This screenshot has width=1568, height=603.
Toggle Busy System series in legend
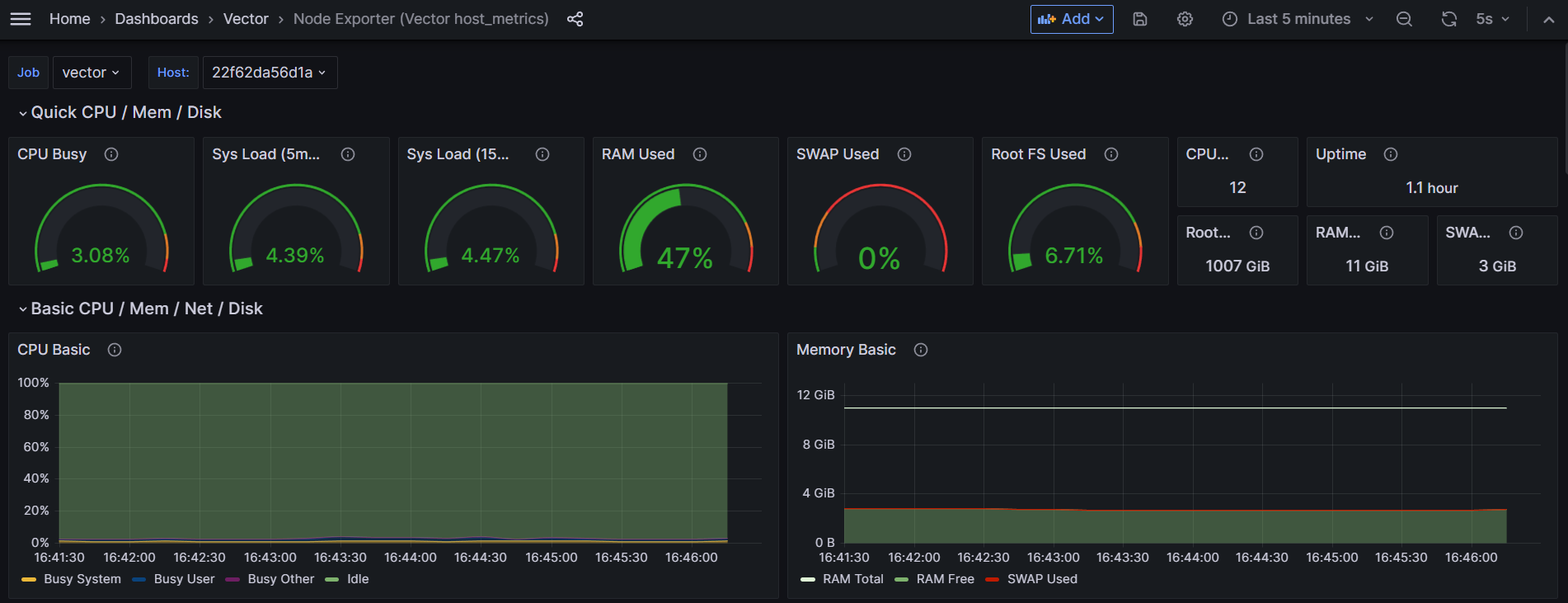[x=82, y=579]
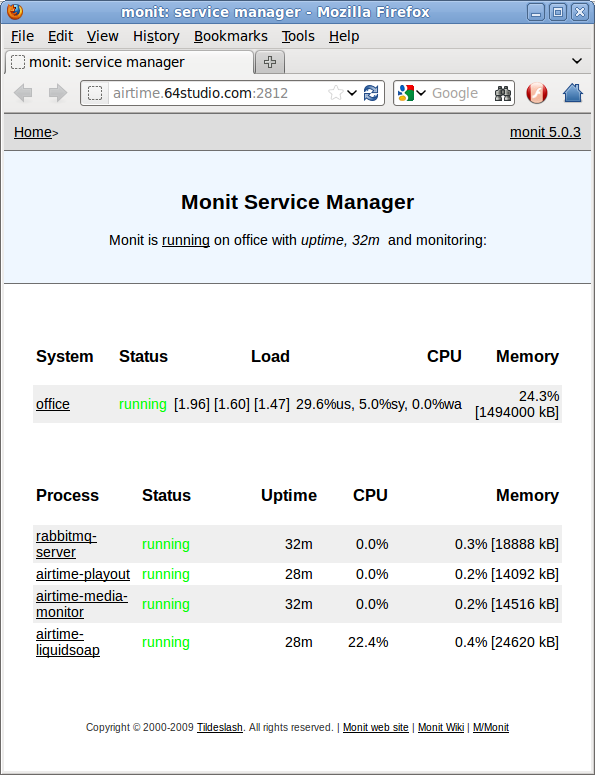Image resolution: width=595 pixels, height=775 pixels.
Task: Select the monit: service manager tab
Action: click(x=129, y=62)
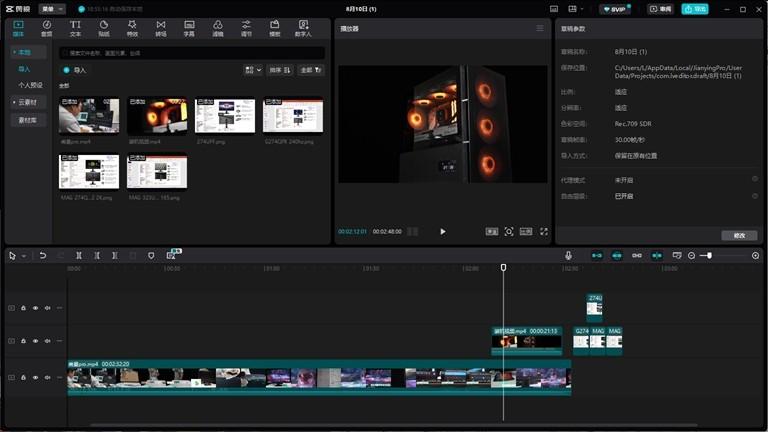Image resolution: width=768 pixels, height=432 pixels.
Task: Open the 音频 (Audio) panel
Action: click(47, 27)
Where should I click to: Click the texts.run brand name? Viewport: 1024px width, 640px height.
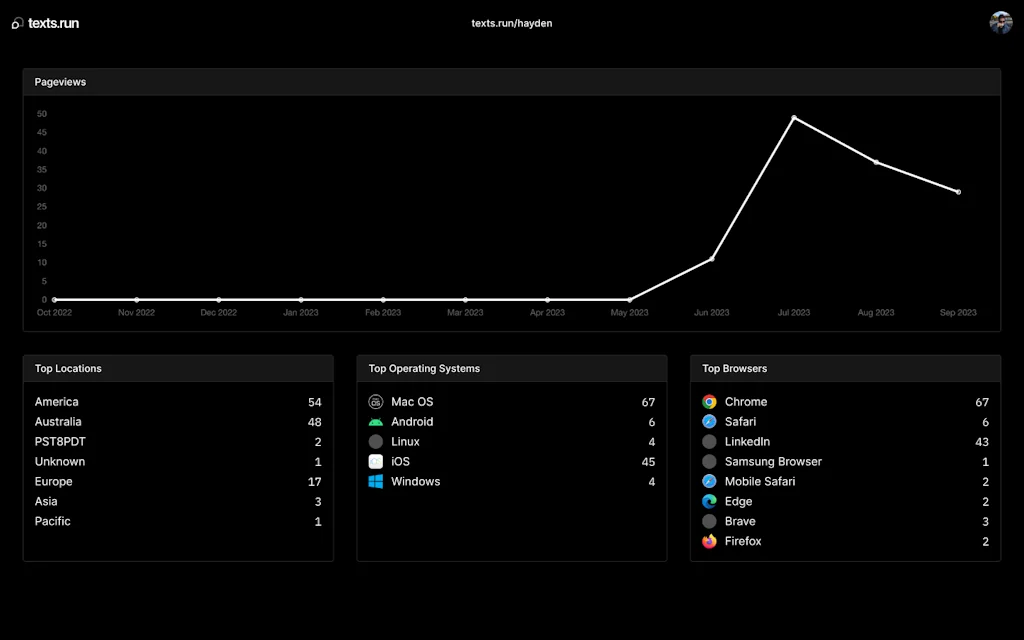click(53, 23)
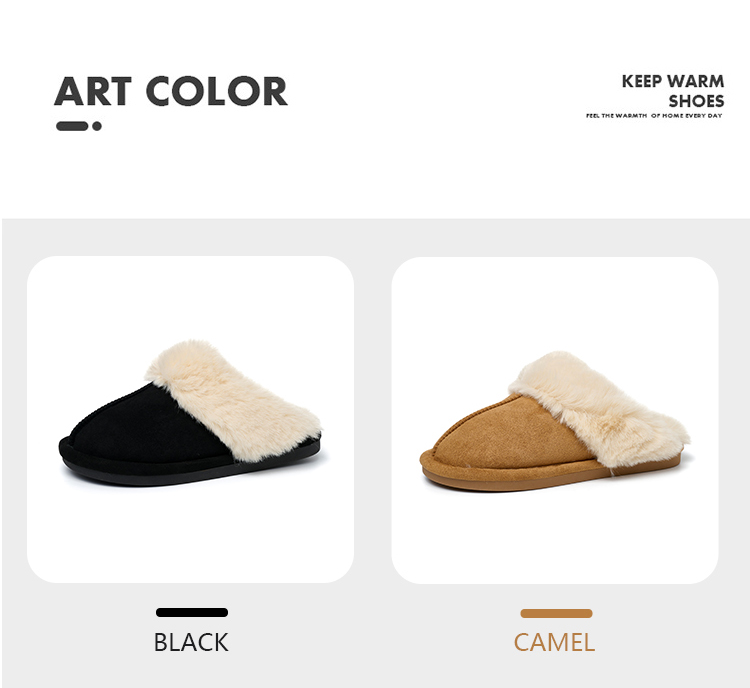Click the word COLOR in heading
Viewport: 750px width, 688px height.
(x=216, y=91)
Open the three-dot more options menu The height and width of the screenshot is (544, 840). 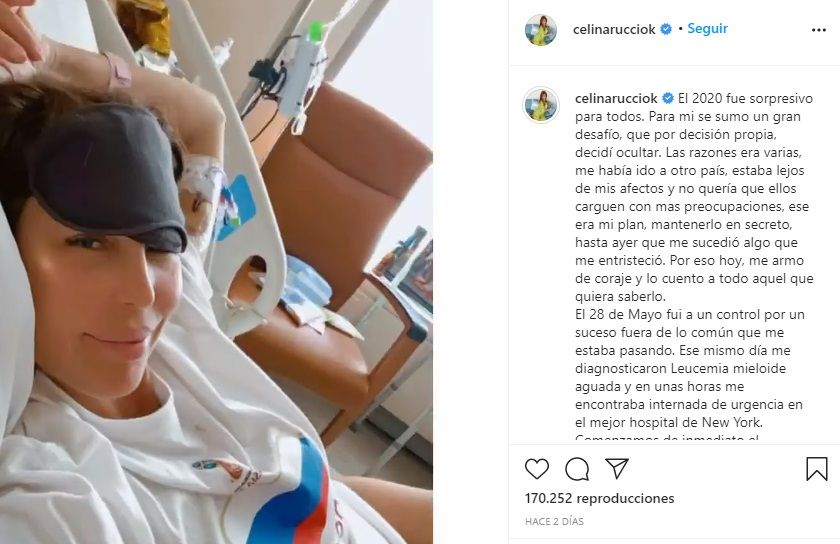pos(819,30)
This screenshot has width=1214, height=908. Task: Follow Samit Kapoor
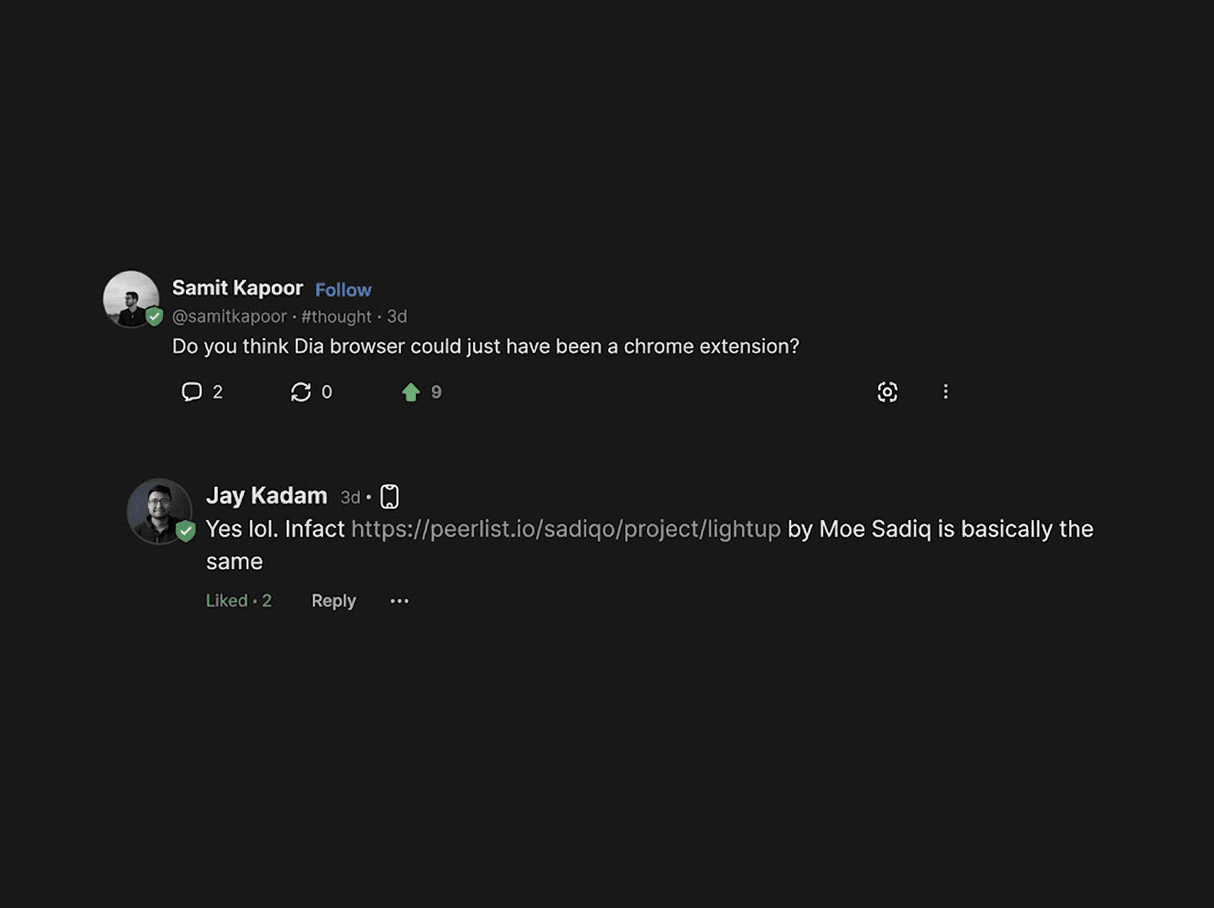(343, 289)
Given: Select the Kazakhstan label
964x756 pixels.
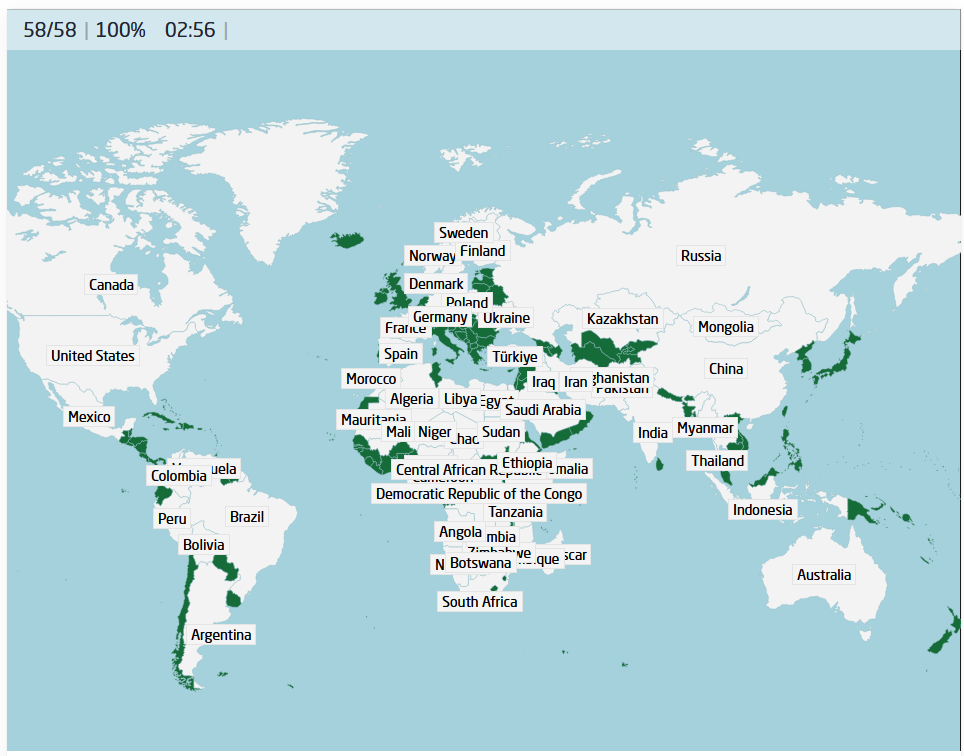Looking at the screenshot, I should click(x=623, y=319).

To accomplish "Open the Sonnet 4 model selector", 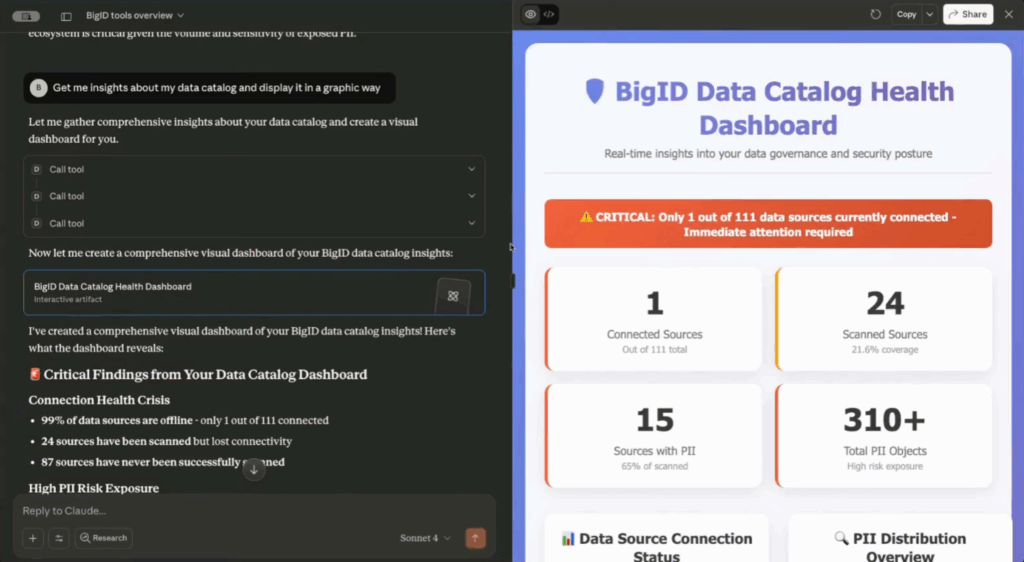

Task instructions: The answer must be an exact copy of the lines from the one with "964x756 pixels." through the final line above, both ends included, and nothing else; pictures stay out.

Answer:
964x756 pixels.
Looking at the screenshot, I should click(x=623, y=319).

To accomplish "Open the Sonnet 4 model selector", 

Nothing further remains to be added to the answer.